問題 直線ℓ上の点Pでℓに接し、点Aを通る円の中心Oを作図しなさい。

入試の頻出型。「接する」を垂線に、「通る」を等距離(垂直二等分線)に読みかえる総合問題です。

作図の手順(7ステップ)

  1. Pを中心に弧をかき、ℓとの交点をB、Cとする
  2. B、Cを中心に同じ半径で弧をかき、交点をQとする
  3. PとQを通る直線をひく(Pを通るℓの垂線)
  4. 点Aを中心に、APの半分より長い半径で弧をかく
  5. 点Pを中心に、同じ半径で弧をかく。2つの弧の交点をR、Sとする
  6. RとSを通る直線をひく(APの垂直二等分線)
  7. 垂線と垂直二等分線の交点が中心O

手順の中の「同じ半径」は、コンパスの幅を変えずにかくという意味です。

直線に接して点を通る円の中心の作図の完成図PABCQRSO
直線に接して点を通る円の中心の作図の完成図。
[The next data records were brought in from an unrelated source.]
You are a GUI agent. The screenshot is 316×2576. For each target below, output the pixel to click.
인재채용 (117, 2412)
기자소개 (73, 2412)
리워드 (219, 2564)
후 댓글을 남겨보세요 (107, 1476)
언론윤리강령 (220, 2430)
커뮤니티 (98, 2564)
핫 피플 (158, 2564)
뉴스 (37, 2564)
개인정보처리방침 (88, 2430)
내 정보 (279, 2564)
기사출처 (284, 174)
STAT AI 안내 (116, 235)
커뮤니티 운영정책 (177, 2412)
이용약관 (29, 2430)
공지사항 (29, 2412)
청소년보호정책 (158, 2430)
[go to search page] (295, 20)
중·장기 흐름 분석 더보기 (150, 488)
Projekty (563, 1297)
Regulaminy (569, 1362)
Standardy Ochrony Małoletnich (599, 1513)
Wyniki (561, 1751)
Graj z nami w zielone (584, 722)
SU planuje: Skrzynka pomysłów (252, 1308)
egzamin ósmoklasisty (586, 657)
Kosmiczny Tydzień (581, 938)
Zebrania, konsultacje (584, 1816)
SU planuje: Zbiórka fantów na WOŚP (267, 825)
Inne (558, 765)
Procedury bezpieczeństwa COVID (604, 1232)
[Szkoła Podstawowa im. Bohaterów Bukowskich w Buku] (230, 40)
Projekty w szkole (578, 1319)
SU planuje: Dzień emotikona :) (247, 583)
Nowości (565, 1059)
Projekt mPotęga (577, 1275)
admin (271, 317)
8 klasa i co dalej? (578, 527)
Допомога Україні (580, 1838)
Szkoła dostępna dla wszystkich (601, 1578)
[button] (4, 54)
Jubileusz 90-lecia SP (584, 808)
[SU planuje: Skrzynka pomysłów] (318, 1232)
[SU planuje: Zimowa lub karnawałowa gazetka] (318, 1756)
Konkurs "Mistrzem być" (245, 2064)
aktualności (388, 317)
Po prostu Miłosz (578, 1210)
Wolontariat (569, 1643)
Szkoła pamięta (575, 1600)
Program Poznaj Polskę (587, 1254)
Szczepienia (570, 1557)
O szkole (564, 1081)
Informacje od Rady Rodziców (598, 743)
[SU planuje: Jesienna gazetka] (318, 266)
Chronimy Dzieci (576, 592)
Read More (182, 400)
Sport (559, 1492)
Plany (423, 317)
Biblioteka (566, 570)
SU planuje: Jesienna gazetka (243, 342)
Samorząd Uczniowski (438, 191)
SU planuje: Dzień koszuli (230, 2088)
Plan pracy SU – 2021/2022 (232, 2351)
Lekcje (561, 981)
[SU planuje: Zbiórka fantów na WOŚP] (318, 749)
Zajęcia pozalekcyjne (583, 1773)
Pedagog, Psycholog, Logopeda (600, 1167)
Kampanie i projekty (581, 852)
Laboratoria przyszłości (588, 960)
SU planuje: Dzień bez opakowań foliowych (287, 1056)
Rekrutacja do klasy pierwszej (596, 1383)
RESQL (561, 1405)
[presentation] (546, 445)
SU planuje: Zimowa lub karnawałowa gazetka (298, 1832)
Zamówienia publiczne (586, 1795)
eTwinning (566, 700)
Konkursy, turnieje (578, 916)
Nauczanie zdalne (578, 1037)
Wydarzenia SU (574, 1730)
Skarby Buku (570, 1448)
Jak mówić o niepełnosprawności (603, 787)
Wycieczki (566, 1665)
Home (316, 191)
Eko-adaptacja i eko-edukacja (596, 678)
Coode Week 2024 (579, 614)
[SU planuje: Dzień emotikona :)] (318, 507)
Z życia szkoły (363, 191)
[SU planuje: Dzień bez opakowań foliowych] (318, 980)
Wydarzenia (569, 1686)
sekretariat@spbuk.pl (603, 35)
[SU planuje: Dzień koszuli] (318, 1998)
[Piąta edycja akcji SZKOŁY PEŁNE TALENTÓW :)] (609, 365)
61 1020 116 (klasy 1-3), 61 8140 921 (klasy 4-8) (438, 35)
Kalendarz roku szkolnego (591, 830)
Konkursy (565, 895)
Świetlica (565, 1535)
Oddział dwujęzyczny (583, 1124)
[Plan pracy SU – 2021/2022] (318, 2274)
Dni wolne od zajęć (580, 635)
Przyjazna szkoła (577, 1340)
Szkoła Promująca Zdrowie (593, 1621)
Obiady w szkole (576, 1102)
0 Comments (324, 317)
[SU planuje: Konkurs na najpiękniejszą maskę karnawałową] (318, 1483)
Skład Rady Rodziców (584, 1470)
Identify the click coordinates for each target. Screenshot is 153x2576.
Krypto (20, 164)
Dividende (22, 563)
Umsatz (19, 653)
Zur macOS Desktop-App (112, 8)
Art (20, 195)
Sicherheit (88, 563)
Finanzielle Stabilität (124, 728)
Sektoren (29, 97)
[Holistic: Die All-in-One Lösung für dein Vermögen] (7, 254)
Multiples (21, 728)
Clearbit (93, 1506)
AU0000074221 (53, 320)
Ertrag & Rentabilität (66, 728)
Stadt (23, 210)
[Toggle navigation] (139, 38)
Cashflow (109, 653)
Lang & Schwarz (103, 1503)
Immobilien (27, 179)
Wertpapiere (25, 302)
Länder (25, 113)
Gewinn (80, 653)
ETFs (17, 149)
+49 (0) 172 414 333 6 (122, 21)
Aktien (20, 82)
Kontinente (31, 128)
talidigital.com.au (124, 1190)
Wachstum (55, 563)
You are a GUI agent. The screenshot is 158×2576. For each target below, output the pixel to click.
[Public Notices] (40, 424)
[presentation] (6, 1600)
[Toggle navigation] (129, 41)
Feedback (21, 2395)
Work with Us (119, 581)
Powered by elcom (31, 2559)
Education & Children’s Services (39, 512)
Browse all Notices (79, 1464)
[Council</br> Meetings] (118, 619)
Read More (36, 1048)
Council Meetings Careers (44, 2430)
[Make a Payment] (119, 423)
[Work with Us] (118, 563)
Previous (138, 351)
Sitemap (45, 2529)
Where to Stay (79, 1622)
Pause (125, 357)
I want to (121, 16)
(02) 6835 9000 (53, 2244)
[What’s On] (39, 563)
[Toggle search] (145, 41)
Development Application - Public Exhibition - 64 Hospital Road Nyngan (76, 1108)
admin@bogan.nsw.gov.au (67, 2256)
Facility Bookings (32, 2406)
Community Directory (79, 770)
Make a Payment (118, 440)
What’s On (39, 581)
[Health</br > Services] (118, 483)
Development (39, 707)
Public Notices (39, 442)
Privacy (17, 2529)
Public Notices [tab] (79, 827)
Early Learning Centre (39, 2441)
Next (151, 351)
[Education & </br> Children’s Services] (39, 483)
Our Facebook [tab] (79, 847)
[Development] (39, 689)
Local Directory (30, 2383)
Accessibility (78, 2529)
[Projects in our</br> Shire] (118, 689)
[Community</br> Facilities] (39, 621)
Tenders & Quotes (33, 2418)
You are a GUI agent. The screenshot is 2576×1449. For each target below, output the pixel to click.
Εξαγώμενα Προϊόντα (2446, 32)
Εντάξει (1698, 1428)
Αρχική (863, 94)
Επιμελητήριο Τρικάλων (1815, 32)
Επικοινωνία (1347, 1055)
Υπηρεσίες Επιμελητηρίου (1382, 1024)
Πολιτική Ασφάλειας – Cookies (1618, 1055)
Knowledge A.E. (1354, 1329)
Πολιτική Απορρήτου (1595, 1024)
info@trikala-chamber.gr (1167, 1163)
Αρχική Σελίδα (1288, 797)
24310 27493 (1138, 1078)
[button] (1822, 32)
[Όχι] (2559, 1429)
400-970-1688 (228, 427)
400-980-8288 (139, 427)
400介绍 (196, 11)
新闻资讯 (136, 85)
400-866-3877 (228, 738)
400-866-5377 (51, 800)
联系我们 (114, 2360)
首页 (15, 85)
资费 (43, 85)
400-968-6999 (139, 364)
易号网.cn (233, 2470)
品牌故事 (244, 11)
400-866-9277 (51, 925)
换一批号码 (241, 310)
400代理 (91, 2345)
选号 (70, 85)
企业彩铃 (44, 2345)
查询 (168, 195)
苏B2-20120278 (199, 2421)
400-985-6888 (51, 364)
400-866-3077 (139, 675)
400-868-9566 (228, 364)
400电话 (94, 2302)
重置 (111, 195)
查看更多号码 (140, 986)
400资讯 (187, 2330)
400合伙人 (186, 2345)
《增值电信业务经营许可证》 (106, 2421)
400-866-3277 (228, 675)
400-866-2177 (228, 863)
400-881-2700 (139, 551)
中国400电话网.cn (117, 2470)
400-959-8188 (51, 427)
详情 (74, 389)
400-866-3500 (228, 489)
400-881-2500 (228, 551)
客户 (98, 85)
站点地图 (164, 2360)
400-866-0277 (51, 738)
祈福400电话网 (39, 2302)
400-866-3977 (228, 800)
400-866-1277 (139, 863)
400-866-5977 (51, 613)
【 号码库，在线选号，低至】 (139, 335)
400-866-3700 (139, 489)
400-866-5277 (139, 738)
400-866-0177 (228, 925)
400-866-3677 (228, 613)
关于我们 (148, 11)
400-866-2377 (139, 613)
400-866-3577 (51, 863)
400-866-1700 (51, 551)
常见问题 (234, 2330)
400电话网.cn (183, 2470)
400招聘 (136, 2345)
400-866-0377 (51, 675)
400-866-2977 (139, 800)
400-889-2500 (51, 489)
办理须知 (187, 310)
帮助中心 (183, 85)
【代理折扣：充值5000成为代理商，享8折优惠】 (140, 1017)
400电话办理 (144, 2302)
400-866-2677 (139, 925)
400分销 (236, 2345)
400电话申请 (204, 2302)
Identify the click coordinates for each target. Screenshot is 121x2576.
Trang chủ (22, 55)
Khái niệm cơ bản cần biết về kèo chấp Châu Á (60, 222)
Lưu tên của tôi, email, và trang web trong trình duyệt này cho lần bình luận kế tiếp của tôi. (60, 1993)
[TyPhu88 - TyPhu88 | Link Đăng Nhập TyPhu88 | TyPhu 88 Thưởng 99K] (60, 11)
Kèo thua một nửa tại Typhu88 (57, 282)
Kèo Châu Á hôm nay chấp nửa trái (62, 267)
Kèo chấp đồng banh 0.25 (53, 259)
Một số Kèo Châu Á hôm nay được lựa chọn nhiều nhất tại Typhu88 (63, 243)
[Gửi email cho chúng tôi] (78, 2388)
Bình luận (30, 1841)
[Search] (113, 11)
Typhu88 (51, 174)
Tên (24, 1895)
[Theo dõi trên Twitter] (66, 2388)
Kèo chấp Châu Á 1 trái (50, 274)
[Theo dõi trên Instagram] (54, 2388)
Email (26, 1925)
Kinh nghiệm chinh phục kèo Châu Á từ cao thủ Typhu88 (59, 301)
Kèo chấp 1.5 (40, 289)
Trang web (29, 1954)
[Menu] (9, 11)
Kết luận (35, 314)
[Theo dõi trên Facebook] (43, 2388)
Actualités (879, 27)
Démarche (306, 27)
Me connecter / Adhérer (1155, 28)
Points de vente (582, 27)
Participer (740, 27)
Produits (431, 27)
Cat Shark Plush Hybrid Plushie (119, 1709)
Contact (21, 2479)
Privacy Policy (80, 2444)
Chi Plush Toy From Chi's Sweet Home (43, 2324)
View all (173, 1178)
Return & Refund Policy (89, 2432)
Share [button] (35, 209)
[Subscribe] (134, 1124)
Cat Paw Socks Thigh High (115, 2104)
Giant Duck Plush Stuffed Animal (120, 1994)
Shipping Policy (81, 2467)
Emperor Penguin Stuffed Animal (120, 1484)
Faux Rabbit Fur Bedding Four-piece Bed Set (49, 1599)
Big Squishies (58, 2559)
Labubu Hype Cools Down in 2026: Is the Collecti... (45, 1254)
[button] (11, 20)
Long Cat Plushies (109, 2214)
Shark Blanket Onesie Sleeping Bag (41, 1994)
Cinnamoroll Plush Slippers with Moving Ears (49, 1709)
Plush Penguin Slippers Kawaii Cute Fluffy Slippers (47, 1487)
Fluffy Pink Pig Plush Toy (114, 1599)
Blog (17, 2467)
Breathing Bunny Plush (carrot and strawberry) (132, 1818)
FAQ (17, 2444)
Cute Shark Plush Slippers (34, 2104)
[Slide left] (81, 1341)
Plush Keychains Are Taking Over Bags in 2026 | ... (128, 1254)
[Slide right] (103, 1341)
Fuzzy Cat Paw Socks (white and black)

黒=与えられた図、橙=コンパスでかいた弧、青=定規でひいた線

なぜこの作図で正しいのか

点Pでℓに接する円の中心は、Pを通るℓの垂線の上にあります(接線と半径は垂直)。円がAを通るなら、中心はAとPから等しい距離にあるので、APの垂直二等分線の上にもあります。2本の線の交点が中心です。

コツ・つまずきやすいところ

よくある質問

「接する」と出てきたら何を考えますか?
接点で半径と接線が垂直になること。つまり中心は接点を通る垂線の上にあります。

このシミュレーターでの練習のしかた

  1. 画面上の図で、コンパスを選び、中心の点をタップ → 半径を決め(点をタップ、または引っぱる)→ まわすように引っぱって弧をかきます。一度決めた幅は次の弧にも引き継がれます。
  2. 弧と線が交わるところに薄い印が出ます。定規を選んでその交点をタップすると線がひけます(直線・線分・半直線を選べます)。
  3. 「判定する」を押すと、作図が条件を満たしているかを自動で確かめます。与えられた点と交点だけを使った作図が正解になります。
  4. 行きづまったら「ヒントを見る」、手順を見たいときは「お手本を見る」。答えの点には「名前」ツールで P や A′ などの名前をつけられます。